René Arthaud (20 September 1915 - 21 July 2007) was a French politician. He served as a member of the National Assembly from 1946 to 1951, representing Vaucluse. He was also the Minister of Public Health from 24 June 1946 to 16 December 1946.

==Biography==
René Arthaud was the son of Jeanne Ravel and Eli Rodolphe Arthaud, originally from Orpierre (Hautes-Alpes), who was a radical general councilor for this canton, deputy mayor of Gap, and president of the Hautes-Alpes general council. After completing his secondary education in Gap, Marseille, and Paris, René Arthaud chose to study pharmacy and graduated from the University of Marseille in 1941. However, at the age of 19, in 1934, he had joined the Federal Union of Students and the Communist Youth Movement and served as a delegate to the World Student Congress in Brussels. In 1936, he became a member of the Communist Party and editor of the newspaper Rouge-Midi.
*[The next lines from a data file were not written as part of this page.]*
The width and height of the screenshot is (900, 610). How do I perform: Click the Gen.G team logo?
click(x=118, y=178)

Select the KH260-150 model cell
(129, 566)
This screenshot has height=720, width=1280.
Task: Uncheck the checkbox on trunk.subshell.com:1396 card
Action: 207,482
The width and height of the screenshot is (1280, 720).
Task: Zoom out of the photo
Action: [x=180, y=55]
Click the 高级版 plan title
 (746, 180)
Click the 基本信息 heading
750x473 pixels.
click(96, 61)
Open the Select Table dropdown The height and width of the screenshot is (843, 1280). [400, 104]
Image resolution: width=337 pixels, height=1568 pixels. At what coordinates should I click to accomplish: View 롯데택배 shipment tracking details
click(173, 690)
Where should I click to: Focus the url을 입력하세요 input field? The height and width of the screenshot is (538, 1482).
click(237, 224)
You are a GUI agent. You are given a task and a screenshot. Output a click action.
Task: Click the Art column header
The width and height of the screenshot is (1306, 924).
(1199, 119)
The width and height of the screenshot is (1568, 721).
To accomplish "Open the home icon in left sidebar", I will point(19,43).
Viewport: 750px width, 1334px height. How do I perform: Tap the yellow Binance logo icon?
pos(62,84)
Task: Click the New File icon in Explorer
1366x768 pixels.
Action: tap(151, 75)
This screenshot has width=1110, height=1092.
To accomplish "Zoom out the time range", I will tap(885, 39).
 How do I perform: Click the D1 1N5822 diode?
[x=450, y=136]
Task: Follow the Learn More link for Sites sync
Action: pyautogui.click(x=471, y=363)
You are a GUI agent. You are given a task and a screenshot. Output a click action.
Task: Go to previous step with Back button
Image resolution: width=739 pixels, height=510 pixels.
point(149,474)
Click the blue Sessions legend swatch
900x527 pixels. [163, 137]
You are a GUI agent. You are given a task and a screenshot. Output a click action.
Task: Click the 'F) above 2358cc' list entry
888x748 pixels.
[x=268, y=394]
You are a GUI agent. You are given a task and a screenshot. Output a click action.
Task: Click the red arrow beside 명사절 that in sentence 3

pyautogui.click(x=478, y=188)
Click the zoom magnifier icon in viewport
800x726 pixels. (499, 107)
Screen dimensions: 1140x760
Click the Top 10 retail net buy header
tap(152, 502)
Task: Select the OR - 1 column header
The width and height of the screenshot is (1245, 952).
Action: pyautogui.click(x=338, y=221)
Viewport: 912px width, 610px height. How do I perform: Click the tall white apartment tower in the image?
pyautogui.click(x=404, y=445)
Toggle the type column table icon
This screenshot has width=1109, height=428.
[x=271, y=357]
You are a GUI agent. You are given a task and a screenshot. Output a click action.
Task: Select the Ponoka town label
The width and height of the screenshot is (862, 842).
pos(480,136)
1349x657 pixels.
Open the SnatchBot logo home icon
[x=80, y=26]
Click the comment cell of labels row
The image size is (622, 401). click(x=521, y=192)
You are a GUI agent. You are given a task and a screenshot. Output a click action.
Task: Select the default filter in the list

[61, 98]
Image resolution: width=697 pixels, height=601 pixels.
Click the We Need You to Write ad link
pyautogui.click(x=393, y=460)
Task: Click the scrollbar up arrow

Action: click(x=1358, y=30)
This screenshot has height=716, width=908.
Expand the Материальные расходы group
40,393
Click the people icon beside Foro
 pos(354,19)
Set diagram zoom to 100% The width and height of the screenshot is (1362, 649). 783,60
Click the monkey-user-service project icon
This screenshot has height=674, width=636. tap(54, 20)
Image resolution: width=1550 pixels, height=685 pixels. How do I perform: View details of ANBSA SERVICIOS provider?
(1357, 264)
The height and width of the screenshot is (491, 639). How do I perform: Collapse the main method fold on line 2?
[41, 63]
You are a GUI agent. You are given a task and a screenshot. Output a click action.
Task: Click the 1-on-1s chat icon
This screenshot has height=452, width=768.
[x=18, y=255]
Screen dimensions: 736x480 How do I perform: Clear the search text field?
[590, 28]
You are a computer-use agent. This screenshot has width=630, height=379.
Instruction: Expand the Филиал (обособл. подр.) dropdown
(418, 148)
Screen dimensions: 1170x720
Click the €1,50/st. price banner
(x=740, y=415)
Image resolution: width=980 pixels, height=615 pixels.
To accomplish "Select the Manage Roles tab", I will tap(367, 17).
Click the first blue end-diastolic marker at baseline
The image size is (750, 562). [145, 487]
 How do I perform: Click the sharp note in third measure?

Mobilized in 1939 at the hospital in Bar-le-Duc, he was in Laon on May 10, 1940. After defeat and demobilization, he completed his studies and resumed the underground struggle in Avignon, where he established himself as a pharmacist. René Arthaud organized the National Front (French Resistance) in Vaucluse and represented the Communist Party on the departmental liberation committee.